Should a line below contain the word "Select", report it.

• ENTRIES SHOWN:
^^^^^^^^^^^^^^^^

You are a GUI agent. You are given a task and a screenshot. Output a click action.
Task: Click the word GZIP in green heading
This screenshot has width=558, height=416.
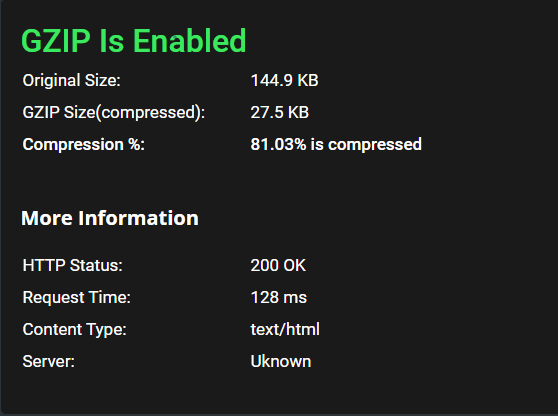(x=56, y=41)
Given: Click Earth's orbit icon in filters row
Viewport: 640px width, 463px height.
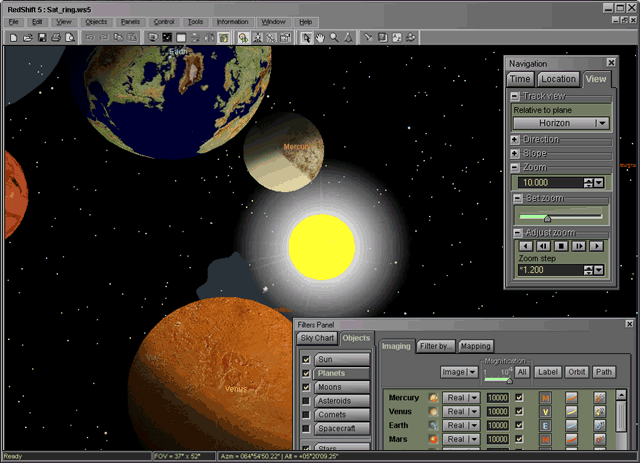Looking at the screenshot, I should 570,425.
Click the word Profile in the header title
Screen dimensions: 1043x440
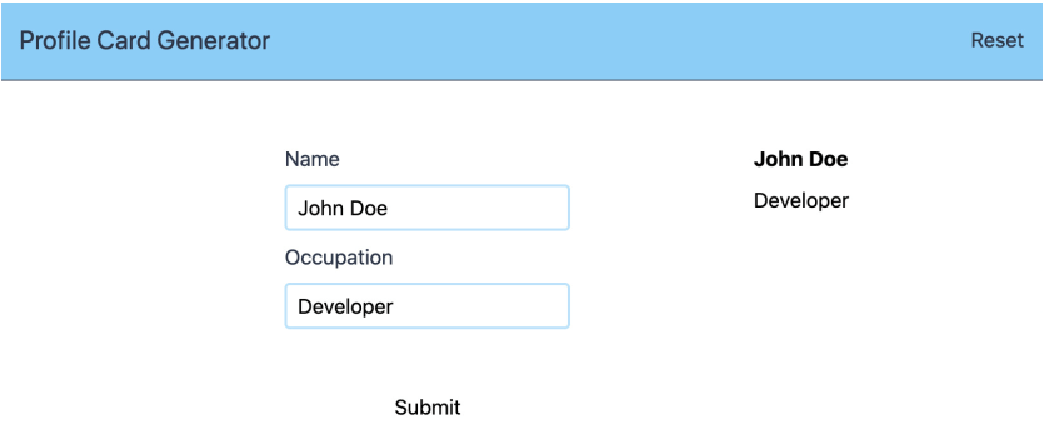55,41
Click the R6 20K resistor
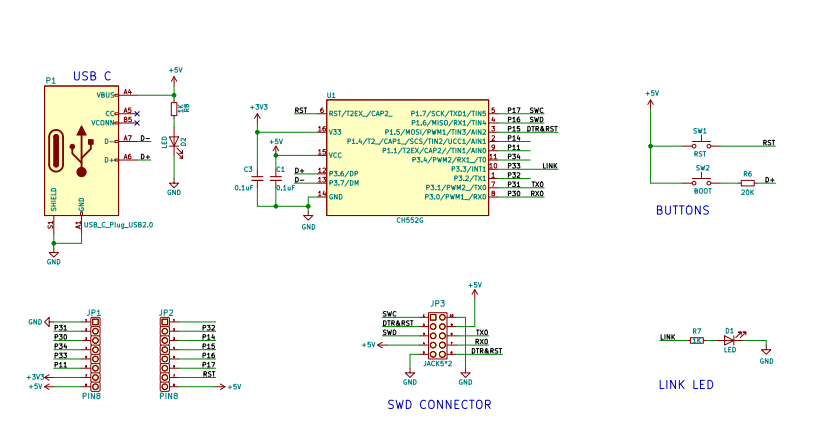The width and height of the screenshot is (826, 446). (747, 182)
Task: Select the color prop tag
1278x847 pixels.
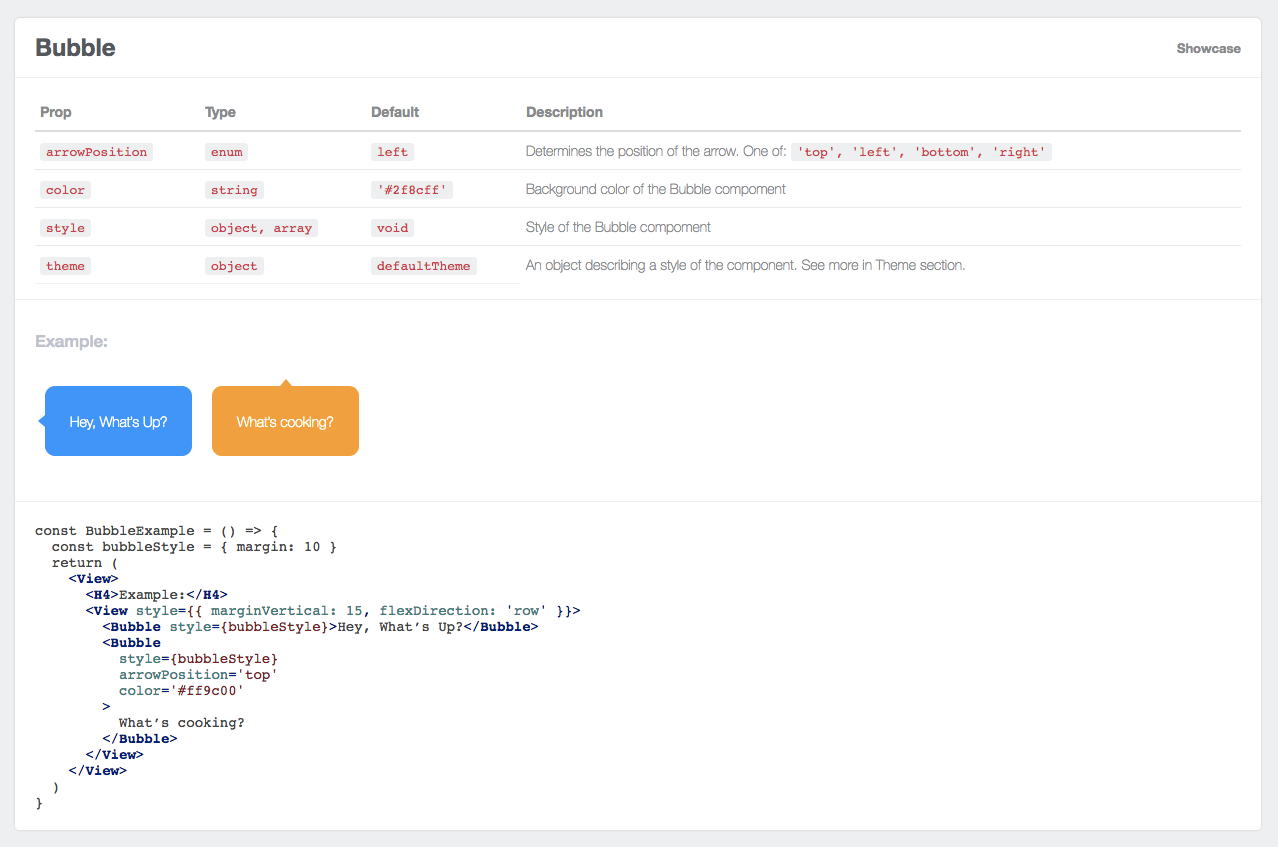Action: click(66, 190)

^^^^^^^^^^^^^^^^

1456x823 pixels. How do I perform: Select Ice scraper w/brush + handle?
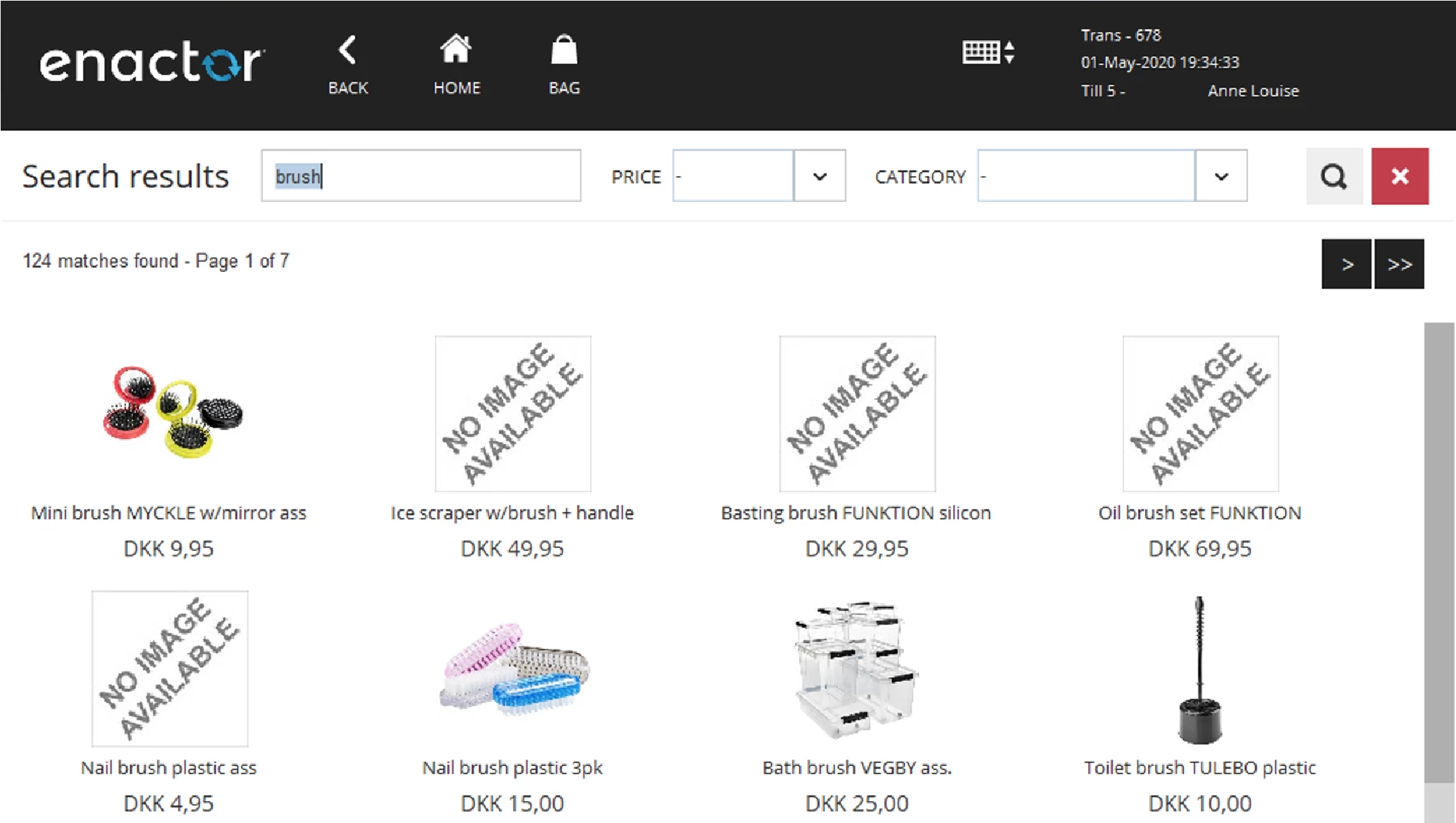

^^^^^^^^^^^^^^^^

• RESPONSE TO THE EXERCISE:
Task: Select the color prop tag
1456x823 pixels. How do I perform: Select Ice scraper w/brush + handle?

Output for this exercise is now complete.